▶ **What you need to do**:
(1) Reproduce the passage of the blog post about the Rolling Stones starting at "As I've always" and ending at "is the same.".
(2) Using the blog post about the Rolling Stones, answer these questions:
(a) According to the post, what is the focus of the blog?
(b) Which Rolling Stones song does the writer first recall hearing on the radio when very young?
(c) Which acts does the writer name as "our likes" in contrast to the established acts of the seventies?
(3) Continue the blog post about the Rolling Stones from its final sentence.

As I've always said from day one on this blog we don't do much talking about music or the arts generally as the focus is very much on me and this life, which given the traumatic history of my tumblr accounts you'll realize I need a safe place to talk around that without posts and accounts just going.
Still, sometimes we break that rule such as when we looked at artists that played a part in some aspect of my life and this week it is the same.
The Rolling Stones were many things, outlaws of society, cultural icons, a part of the development of youth culture that still impacts on today's youth as it did in ours but above all else a part of the soundtrack of our lives for decades.I grew up listening to the Rolling Stones with my first recollections including hearing Brown Sugar on the radio when I was very young and almost certainly heard Honky Tonk Woman as we watched Top of the Pops and it would of featured on the end of year program and the best sellers pop chart rundown being a bit over four fingers and a thumb years of age.
I had the music bug then, which may of been connected to my at the time undiagnosed autism so within the limits of my development over those years followed artists such as the Rolling Stones who as we moved further into the seventies were seen as more the established acts compared to our likes of The Rollers, Gary Glitter, Sweet and Slade.

▶ **Record set**:
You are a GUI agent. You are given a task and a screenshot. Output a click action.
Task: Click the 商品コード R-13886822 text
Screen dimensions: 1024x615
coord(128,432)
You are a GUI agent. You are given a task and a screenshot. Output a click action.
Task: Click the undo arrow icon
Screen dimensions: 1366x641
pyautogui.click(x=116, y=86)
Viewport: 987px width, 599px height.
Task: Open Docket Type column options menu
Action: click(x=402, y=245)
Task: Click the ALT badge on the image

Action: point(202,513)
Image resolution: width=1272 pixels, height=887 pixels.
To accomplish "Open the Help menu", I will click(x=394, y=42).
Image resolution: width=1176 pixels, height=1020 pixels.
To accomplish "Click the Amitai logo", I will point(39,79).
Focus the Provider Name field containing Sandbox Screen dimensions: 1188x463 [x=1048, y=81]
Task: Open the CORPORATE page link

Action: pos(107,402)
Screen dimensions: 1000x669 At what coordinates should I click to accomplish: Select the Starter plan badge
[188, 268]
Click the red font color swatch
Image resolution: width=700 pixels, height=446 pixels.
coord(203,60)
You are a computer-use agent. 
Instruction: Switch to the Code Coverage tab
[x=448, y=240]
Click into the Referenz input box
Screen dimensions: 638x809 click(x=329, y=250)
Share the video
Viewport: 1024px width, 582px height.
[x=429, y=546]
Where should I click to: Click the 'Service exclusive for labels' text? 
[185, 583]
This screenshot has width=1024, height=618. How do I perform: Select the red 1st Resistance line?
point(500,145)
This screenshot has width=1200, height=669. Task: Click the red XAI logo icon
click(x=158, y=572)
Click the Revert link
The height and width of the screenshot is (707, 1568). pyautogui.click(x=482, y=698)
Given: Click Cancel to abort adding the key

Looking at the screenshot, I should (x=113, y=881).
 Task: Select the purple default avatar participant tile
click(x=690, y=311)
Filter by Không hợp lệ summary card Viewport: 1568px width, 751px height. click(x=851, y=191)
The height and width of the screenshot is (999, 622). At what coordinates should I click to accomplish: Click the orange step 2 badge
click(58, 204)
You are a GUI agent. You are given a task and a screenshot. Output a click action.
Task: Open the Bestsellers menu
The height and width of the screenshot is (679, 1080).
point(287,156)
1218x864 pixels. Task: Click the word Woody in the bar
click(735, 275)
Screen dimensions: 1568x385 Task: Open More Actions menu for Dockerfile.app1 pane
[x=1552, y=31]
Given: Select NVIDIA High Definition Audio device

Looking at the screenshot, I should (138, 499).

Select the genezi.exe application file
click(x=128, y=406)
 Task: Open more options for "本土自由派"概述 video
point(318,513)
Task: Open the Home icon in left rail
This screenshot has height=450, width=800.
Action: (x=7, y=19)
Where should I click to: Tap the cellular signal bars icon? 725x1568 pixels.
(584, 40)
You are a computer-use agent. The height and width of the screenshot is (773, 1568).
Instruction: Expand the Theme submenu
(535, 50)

▶ **Answers provided**:
(1)
As I've always said from day one on this blog we don't do much talking about music or the arts generally as the focus is very much on me and this life, which given the traumatic history of my tumblr accounts you'll realize I need a safe place to talk around that without posts and accounts just going.
Still, sometimes we break that rule such as when we looked at artists that played a part in some aspect of my life and this week it is the same.

(2)
(a) The focus is very much on the writer and this life.
(b) Brown Sugar.
(c) The Rollers, Gary Glitter, Sweet and Slade.

(3)
What as the years went by I appreciated was Charlie's drumming, the rhythm section is at the core of jazz and rock music, driving it forward which was not particularly showy but was as Joan Jett put it neither too little or too much - just right.
Unlike Rush's Neil Peart, Charlie had no formal credited input into the Stones' songs so their were few moments to highlight his contribution but then Charlie always saw himself as the drummer of the band and that was the extent of his involvement, preferring to step outside the rock star lifestyle spending time with his family and pursuing hobbies such as breeding Arabian Horses, collecting classic cars and so on.
This said listen to the playing on say Far Away Eyes, Hot Stuff and Flight 505 and you can hear his jazz influences showing in how he played percussion.
He was by training a graphic designer having gone to Art School to study it and when he joined the band was employed working for one, one of the few Stones who had a 'proper' job and his abilities showed with this 1966 singles sleeve design and his involvement in designing stage sets and tour launching events
It probably means at the end of the postponed tour that just prior to his hospitalization he said he'd need to be at hospital but felt the fans needed the tour with how the pandemic had affected people agreed to a substitute drummer, the Rolling Stones will cease to be a touring and recording entity.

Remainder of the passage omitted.